The task is designed to show that random samples produce distributions of sample means that center at the population mean, and that the variation in the sample means will decrease noticeably as the sample size increases. Random sampling (like mixing names in a hat and drawing out a sample) is not a new idea to most students, although the terminology is likely to be new. Most students readily grasp this as a “fair” way to select the sample because each item in the population gets an equal chance of being selected. Standard 1 uses the term “representative,” which has no technical definition in statistics but might now be interpreted as “unbiased” in the sense that the distribution of sample means centers right where you want it toat the population mean.

Solution

The plots displayed below show the areas of the population of 48 states, followed by three sets of 25 sample means each collected, first, through a process similar to the sand throwing idea given above, second, by random samples of size 5 and, third, by random samples of size 10. The population mean is 65 and the three means of the distributions of sample means are 97.5, 63.4 and 64.1, respectively. The two random samples center at the population mean, but the “sand” sample means do not. They are “biased” by the fact that a grain of sand has a greater chance of landing on a large state than on a small one.

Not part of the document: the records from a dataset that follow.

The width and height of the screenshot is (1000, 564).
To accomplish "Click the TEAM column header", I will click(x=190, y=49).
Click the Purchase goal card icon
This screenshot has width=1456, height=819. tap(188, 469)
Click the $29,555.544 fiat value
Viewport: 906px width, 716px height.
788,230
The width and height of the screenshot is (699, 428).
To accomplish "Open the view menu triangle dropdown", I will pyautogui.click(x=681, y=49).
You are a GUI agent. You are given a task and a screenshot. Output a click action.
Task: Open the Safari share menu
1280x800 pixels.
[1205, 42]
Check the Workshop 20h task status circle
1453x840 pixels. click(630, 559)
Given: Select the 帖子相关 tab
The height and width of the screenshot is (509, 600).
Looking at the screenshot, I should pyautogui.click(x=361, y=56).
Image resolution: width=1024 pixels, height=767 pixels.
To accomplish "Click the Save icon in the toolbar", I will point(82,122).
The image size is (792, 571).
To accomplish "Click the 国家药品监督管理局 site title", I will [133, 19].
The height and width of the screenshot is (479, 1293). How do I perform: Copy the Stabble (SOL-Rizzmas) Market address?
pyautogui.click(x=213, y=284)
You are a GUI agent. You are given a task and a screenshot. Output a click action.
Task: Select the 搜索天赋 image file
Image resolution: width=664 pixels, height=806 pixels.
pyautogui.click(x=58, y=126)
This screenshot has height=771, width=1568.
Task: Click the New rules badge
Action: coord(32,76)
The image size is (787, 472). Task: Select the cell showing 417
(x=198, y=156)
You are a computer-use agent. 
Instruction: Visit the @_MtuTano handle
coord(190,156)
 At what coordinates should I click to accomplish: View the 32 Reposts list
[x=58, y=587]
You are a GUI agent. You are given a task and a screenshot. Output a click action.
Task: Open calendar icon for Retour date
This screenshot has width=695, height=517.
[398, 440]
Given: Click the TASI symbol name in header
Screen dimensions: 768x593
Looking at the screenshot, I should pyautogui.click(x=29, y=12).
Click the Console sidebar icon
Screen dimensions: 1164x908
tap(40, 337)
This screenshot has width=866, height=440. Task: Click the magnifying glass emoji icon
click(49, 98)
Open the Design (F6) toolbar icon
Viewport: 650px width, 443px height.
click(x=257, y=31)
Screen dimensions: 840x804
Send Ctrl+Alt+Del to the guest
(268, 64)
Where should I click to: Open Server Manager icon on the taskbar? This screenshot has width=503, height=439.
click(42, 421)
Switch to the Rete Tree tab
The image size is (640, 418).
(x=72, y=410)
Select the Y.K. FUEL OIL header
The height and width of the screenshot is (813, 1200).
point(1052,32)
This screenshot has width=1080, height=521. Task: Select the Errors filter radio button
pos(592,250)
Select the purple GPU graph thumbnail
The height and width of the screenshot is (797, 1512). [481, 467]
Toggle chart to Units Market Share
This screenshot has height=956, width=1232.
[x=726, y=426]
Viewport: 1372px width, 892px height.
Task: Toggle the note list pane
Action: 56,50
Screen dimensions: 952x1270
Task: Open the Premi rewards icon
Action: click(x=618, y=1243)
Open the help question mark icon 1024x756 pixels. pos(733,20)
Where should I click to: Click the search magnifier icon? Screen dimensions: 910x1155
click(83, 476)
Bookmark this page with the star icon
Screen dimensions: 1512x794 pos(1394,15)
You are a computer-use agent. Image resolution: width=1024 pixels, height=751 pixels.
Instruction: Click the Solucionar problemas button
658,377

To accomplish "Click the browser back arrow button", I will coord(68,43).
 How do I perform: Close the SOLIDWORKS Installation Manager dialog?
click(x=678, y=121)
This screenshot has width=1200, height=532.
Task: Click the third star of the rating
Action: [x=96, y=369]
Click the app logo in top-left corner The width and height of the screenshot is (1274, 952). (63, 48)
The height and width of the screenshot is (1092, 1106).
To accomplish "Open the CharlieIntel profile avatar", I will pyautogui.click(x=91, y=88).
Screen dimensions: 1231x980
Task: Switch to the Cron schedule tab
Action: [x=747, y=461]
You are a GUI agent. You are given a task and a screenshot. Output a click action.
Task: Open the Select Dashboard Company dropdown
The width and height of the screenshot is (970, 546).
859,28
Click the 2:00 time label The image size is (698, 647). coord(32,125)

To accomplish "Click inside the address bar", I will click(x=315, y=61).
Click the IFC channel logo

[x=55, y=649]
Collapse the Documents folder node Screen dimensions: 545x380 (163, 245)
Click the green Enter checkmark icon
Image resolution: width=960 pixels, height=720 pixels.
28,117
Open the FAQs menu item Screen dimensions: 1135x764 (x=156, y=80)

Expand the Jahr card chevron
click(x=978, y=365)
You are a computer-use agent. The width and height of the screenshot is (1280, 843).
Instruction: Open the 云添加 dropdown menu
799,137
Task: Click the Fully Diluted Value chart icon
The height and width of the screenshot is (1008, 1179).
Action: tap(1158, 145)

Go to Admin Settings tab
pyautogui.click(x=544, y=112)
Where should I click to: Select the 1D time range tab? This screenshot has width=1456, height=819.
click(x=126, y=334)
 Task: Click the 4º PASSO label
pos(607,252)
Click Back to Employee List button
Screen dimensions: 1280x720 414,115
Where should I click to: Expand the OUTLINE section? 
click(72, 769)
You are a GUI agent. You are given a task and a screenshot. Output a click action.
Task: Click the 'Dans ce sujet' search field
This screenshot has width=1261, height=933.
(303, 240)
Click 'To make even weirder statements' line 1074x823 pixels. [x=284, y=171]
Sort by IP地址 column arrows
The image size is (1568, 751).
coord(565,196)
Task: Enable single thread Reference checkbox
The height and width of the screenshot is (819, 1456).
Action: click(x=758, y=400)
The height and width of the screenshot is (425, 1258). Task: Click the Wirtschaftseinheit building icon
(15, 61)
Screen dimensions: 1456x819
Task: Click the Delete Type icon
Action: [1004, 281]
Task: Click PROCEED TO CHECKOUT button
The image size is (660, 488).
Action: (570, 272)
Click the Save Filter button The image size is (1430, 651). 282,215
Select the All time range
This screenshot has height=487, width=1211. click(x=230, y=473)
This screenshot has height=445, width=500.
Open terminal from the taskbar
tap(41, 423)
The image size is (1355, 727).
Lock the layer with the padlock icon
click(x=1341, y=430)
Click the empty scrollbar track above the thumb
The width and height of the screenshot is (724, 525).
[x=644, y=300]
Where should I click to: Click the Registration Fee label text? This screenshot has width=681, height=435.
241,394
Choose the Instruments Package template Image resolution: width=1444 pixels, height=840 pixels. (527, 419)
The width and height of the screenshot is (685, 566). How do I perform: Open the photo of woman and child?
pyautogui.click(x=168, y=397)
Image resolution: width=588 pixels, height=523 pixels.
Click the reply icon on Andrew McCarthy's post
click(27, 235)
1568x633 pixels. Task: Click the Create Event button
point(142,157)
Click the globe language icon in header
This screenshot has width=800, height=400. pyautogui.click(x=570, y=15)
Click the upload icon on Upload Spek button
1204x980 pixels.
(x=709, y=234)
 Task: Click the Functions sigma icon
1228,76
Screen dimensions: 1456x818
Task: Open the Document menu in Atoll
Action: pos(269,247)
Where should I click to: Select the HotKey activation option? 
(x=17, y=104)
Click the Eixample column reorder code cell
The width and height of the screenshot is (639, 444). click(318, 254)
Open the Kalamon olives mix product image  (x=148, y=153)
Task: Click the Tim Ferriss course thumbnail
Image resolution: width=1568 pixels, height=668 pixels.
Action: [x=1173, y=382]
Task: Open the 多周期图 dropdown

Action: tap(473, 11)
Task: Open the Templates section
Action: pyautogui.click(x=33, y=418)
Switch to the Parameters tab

The “sand” sample means also have larger variation than either or the random sampling methods. The random sampling means for samples of size 5 have much less variability than the population; the random sampling means for samples of size 10 have, in turn, less variability than do those for samples of size 5. (In fact, the variability of sample means scales down by a factor of $\frac{1}{\sqrt{n}}$, where n denotes the sample size. Samples of size 5 have less than half the variability of the population and samples of size 10 have less than a third of the variability of the population.)

In summary, random sampling produces sample means whose distributions center at the population mean and have variation that decreases as the sample size increases.